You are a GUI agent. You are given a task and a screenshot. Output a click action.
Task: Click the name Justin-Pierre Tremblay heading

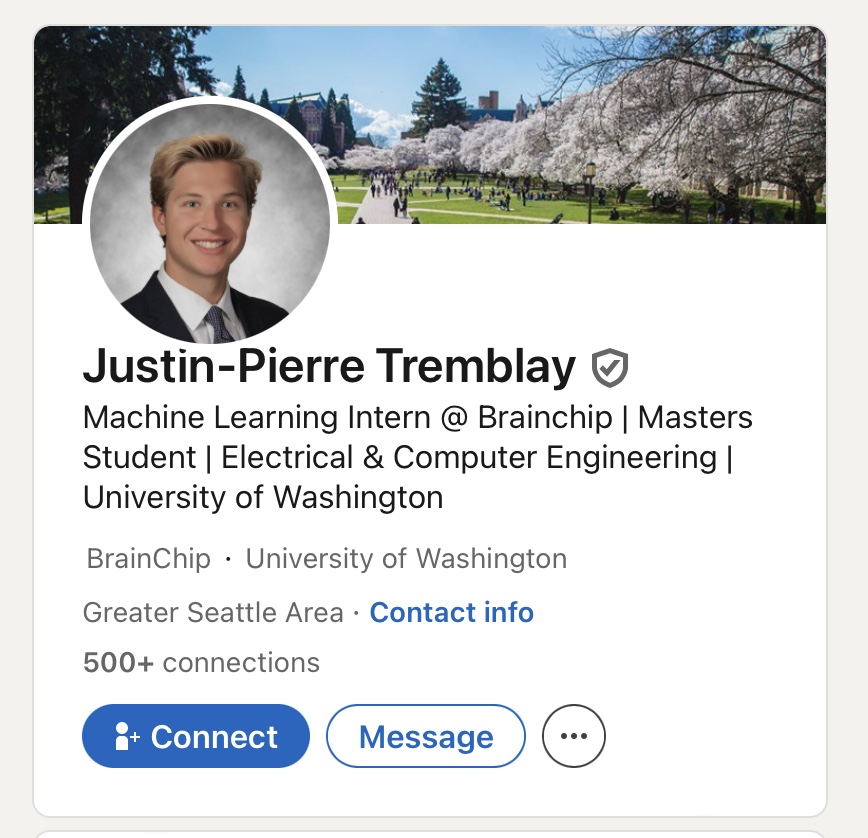329,368
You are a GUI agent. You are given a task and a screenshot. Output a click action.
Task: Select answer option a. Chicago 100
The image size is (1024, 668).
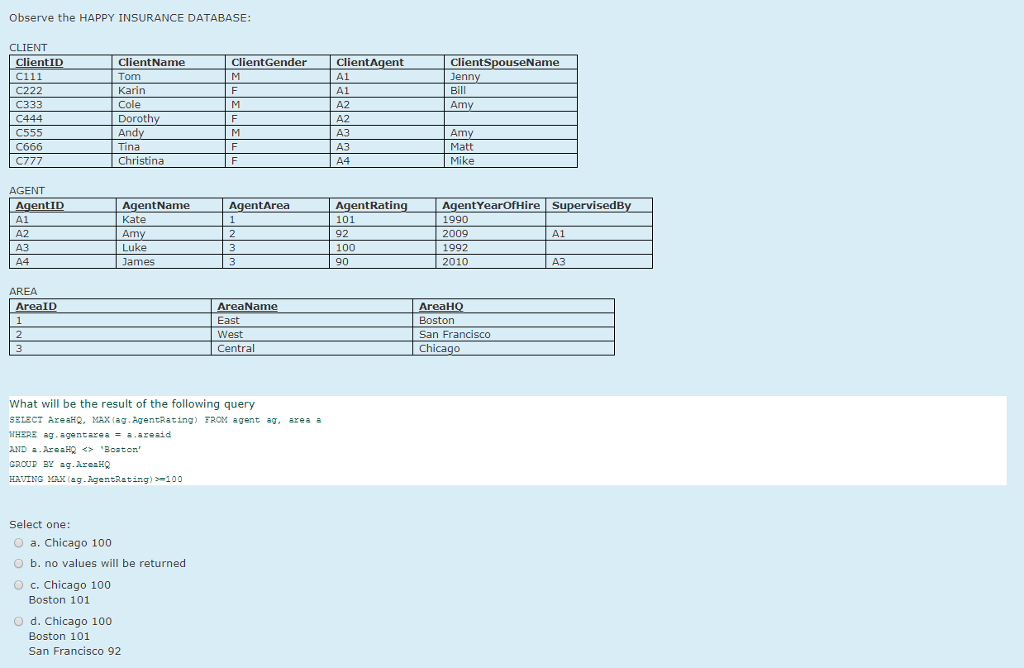tap(19, 543)
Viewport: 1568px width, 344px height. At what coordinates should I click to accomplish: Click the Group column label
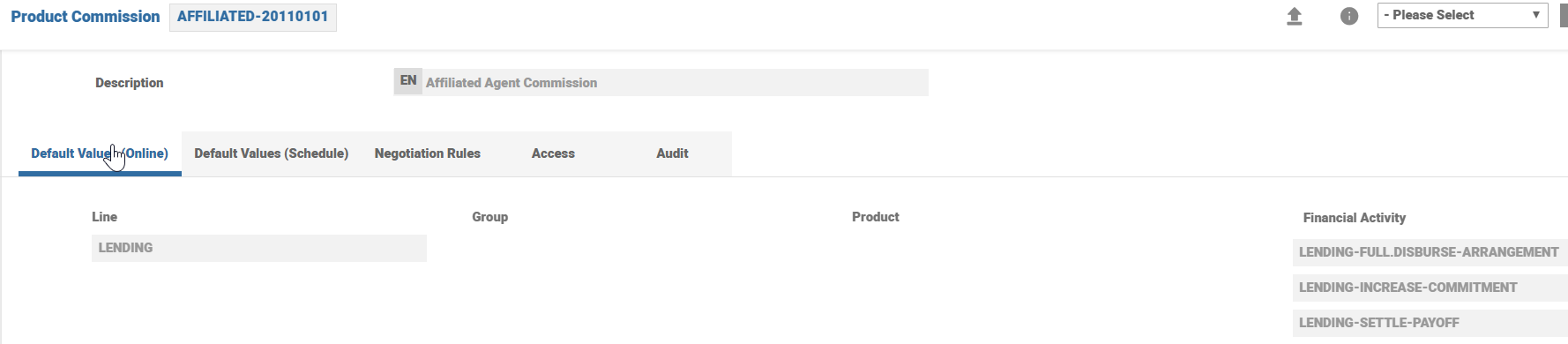tap(490, 217)
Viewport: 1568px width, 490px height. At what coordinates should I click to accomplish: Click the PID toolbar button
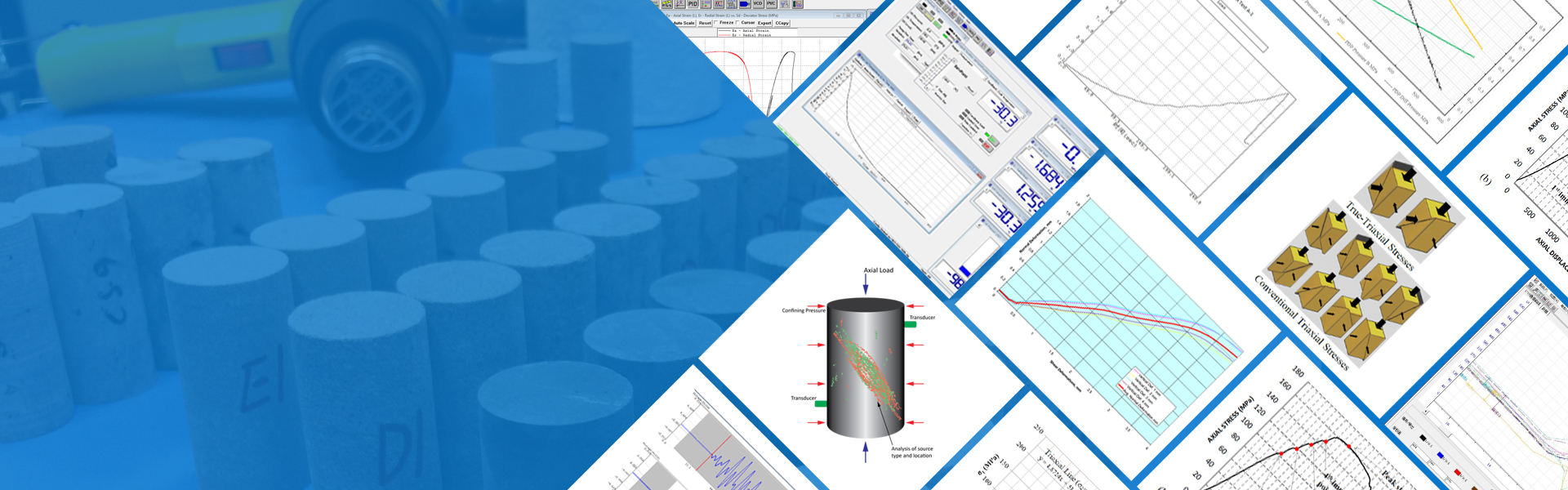(693, 4)
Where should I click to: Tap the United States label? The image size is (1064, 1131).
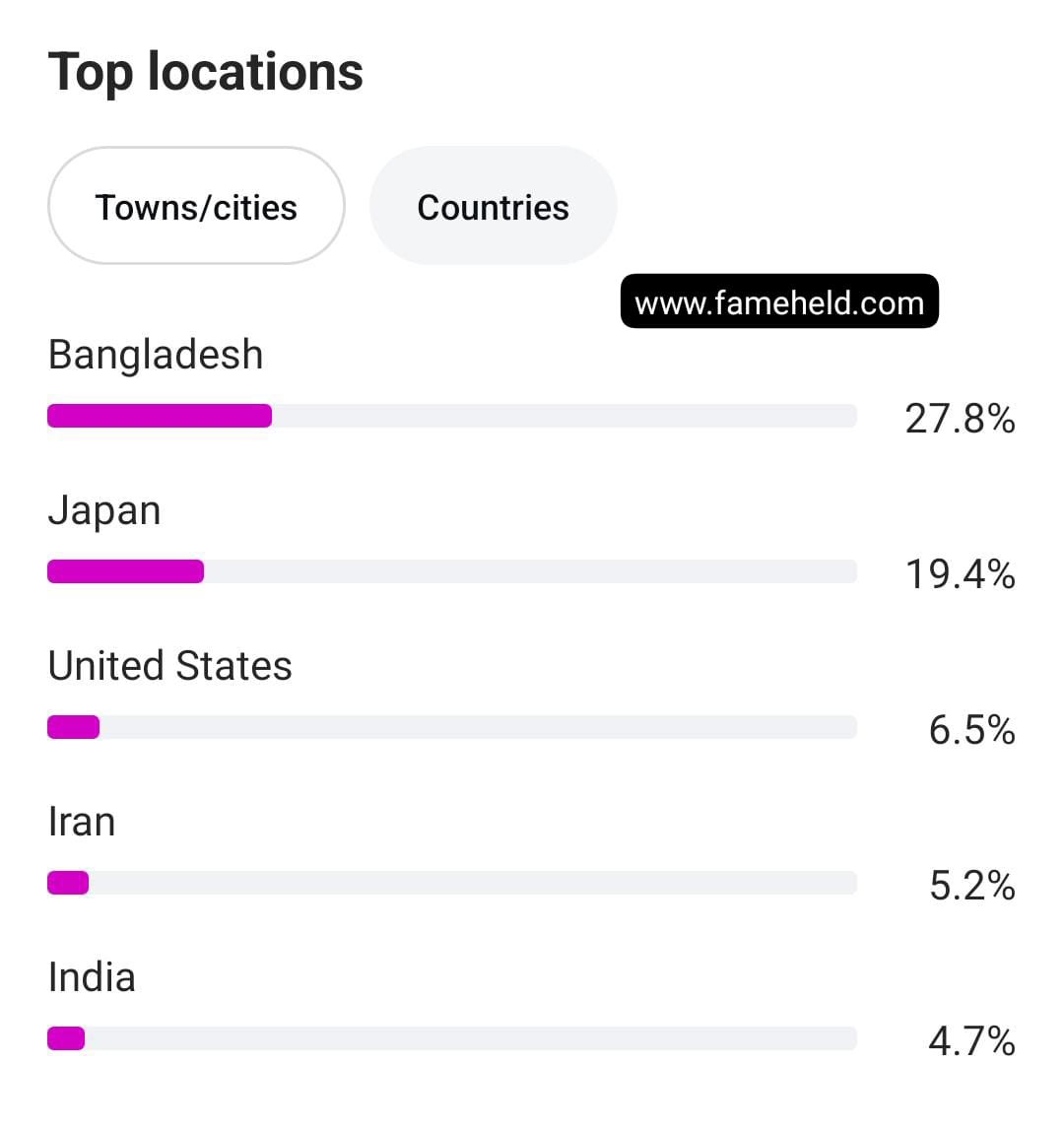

****************************************

Reproduce all the material exactly, omitting images.

You are a GUI agent. You are given a task and a screenshot. Output a click action.
Task: Click the name Justin-Pierre Tremblay heading

329,368
You are a GUI agent. You are given a task and a screenshot. Output a click action.
Task: Select answer option a. Chicago 100
The image size is (1024, 668).
tap(19, 543)
Viewport: 1568px width, 344px height. At what coordinates should I click to accomplish: Click the Group column label
tap(490, 217)
Viewport: 1568px width, 490px height. At what coordinates should I click to accomplish: Click the PID toolbar button
(693, 4)
Where should I click to: Tap the United States label? The image size is (1064, 1131).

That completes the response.